[Records supplied — start]
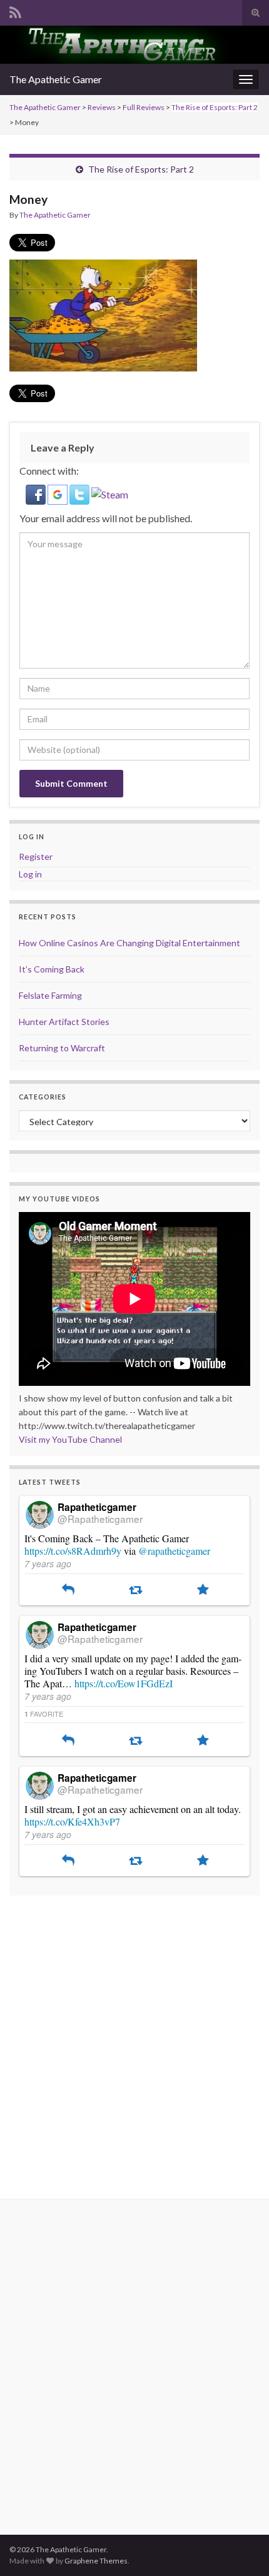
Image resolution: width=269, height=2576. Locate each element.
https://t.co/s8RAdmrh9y (72, 1550)
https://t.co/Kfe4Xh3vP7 (72, 1821)
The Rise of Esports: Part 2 (214, 107)
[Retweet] (135, 1590)
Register (36, 856)
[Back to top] (240, 2547)
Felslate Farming (50, 995)
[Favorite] (203, 1590)
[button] (37, 493)
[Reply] (68, 1590)
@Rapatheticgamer (100, 1518)
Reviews (102, 107)
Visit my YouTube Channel (70, 1439)
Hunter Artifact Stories (64, 1021)
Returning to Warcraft (62, 1048)
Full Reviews (144, 107)
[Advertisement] (134, 2039)
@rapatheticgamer (174, 1550)
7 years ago (47, 1563)
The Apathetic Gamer (55, 79)
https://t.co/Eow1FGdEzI (123, 1683)
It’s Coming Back (51, 969)
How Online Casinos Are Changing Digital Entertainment (129, 942)
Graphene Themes (96, 2560)
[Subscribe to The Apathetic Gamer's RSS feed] (15, 10)
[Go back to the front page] (134, 45)
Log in (30, 874)
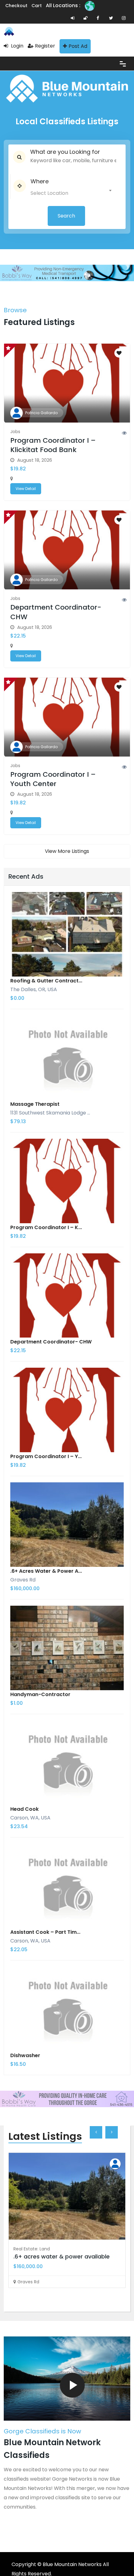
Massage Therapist (35, 1104)
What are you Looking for (65, 152)
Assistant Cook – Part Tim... (45, 1932)
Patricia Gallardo (41, 412)
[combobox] (70, 192)
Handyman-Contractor (40, 1694)
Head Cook (24, 1809)
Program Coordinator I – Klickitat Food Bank (53, 445)
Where (40, 181)
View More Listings (67, 851)
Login (16, 45)
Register (45, 45)
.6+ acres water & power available (61, 2256)
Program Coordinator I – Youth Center (53, 779)
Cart (36, 5)
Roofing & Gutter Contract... (46, 980)
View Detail (26, 488)
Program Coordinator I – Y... (46, 1456)
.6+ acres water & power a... (46, 1571)
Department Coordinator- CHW (55, 612)
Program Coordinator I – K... (46, 1227)
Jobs (15, 431)
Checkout (16, 5)
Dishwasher (25, 2055)
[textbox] (60, 192)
[Records supplied — finish]
[About this exercise]:
Would you return the data above exactly as written, minus the images?

[Answer to this problem]:
Image resolution: width=269, height=2576. Locate each element.
https://t.co/s8RAdmrh9y (72, 1550)
https://t.co/Kfe4Xh3vP7 (72, 1821)
The Rise of Esports: Part 2 (214, 107)
[Retweet] (135, 1590)
Register (36, 856)
[Back to top] (240, 2547)
Felslate Farming (50, 995)
[Favorite] (203, 1590)
[button] (37, 493)
[Reply] (68, 1590)
@Rapatheticgamer (100, 1518)
Reviews (102, 107)
Visit my YouTube Channel (70, 1439)
Hunter Artifact Stories (64, 1021)
Returning to Warcraft (62, 1048)
Full Reviews (144, 107)
[Advertisement] (134, 2039)
@rapatheticgamer (174, 1550)
7 years ago (47, 1563)
The Apathetic Gamer (55, 79)
https://t.co/Eow1FGdEzI (123, 1683)
It’s Coming Back (51, 969)
How Online Casinos Are Changing Digital Entertainment (129, 942)
Graphene Themes (96, 2560)
[Subscribe to The Apathetic Gamer's RSS feed] (15, 10)
[Go back to the front page] (134, 45)
Log in (30, 874)
Massage Therapist (35, 1104)
What are you Looking for (65, 152)
Assistant Cook – Part Tim... (45, 1932)
Patricia Gallardo (41, 412)
[combobox] (70, 192)
Handyman-Contractor (40, 1694)
Head Cook (24, 1809)
Program Coordinator I – Klickitat Food Bank (53, 445)
Where (40, 181)
View More Listings (67, 851)
Login (16, 45)
Register (45, 45)
.6+ acres water & power available (61, 2256)
Program Coordinator I – Youth Center (53, 779)
Cart (36, 5)
Roofing & Gutter Contract... (46, 980)
View Detail (26, 488)
Program Coordinator I – Y... (46, 1456)
.6+ acres water & power a... (46, 1571)
Department Coordinator- CHW (55, 612)
Program Coordinator I – K... (46, 1227)
Jobs (15, 431)
Checkout (16, 5)
Dishwasher (25, 2055)
[textbox] (60, 192)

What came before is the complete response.